How many tweets are sitting in your X bookmarks that you've never actually opened?
Mine used to have over a hundred. I'd see something good while scrolling, hit save, and think "I'll read it tonight." By the time tonight came, I'd already bookmarked ten more. The old ones never got a turn. Skip cleaning for a few days and you've got dozens. A week of neglect and you're over a hundred.
Then I switched tactics: stop hoarding, digest as you go. When I find a good tweet, I send the URL to Claude Code and get results in 30 seconds. Is it worth retweeting? Does it matter for what I'm building? Do I need to dig deeper? One conversation answers all of it.
After more than a month, my bookmarks are at zero. Every piece of content I consume actually turns into action—tweets written, strategy parameters tweaked, even portfolio allocation shifted.
Here's how I do it.
The problem is friction.
Reading a solid English tweet seriously takes 3-5 minutes. Understanding the main point, then figuring out if it applies to you—another few minutes. If you want to write a thoughtful quote-tweet in response, add another few minutes for thinking and writing. One piece of content, start to finish: 10-15 minutes.
Save 10 a day and you're looking at two hours. Nobody has that.
So bookmarks become a graveyard: you think saving it means you won't miss out. Really it means you'll never look at it again.
The approach is straightforward: hand the URL to Claude Code and have it extract what matters, match it to what you're working on, and tell you whether it's worth engaging with.
Extract value means: what's the core claim here, and are there actual numbers or methods? Match to action means: does this affect something I'm currently building? Judge engagement means: is this tweet-worthy, and from what angle?
I've set up a trigger in my Claude Code rules: whenever I paste a URL or screenshot, it automatically breaks down the idea along three dimensions and gives structured advice. The format looks something like this:
Value: Core insight in one sentence
Action: Specific next step
Engagement: Quote / reply / skip, with the angle to use
You might ask: Claude Code can't browse the web on its own, so how does it read tweets?
MCP tools. MCP is Claude Code's plugin system. Once installed, it can call external tools to fetch and read web content. For tweets specifically, I've tested several approaches and landed on a stable workflow:
Regular web pages are easiest. Jina Reader handles them—free, fast, you paste a URL and get the full text back. Blog posts, articles, documentation, most things work on the first try.
X tweets are trickier since you need to be logged in to see the full content. I use a browser helper that lets Claude Code read through my local Chrome browser. You're already logged into X in Chrome during normal use, so the tool borrows that session and reads the full tweet as if you clicked the link yourself.
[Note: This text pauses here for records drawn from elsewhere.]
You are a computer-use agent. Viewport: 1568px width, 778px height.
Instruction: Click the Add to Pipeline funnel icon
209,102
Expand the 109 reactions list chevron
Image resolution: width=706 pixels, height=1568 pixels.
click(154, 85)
Occasionally a tool fails. Claude Code automatically falls back to the next option. I've defined a simple priority list in my rules: try the fastest first, fail over to the next one if needed. Something usually works.
It's all transparent to you. Just paste the URL and Claude Code picks the right tool to use.
Here's an actual screenshot of me digesting a tweet. I paste a link, Claude Code fetches the content, then breaks it down across value, action, and engagement:
This tweet was about Anthropic and OpenAI's shipping cadence. After reading it, Claude Code didn't just summarize—it connected it to my own work. The "tools build the next version of the tools" flywheel is exactly what I'm doing by building on Claude Code. That's context-aware analysis. It's not generic, it's specific to me.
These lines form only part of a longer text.